§ MATERIAL TO PROCESS
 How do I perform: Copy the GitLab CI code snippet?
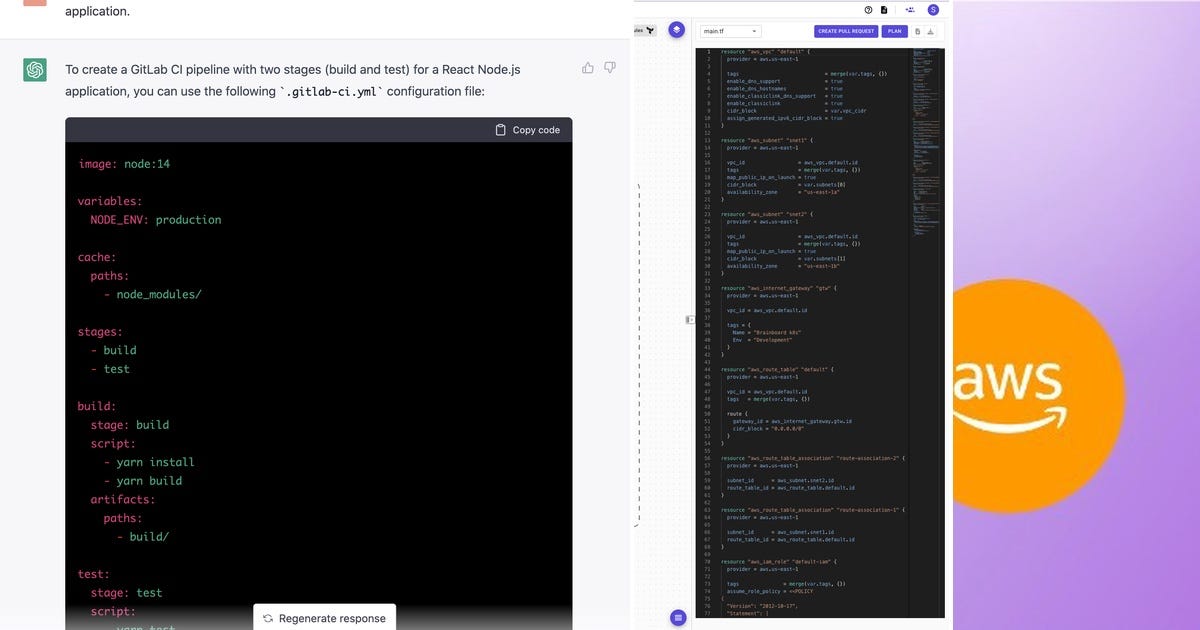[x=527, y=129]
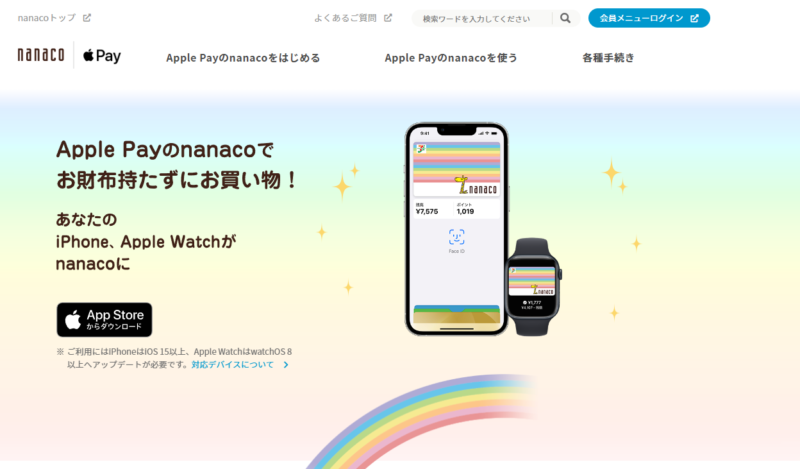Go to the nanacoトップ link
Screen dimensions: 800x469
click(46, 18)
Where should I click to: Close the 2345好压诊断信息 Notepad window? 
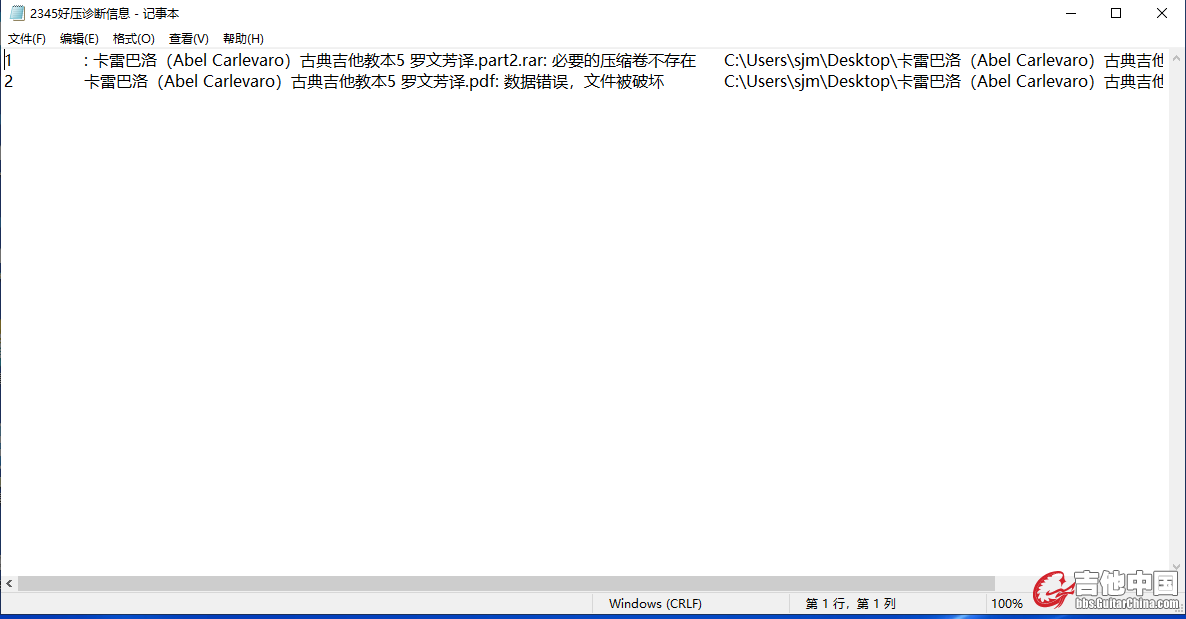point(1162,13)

§ EXERCISE
The data above must be copied exactly. Leave out the pictures.

§ WRITTEN ANSWER
 How do I perform: Copy the GitLab CI code snippet?
[x=527, y=129]
Go to the nanacoトップ link
Screen dimensions: 800x469
click(46, 18)
Where should I click to: Close the 2345好压诊断信息 Notepad window? 
point(1162,13)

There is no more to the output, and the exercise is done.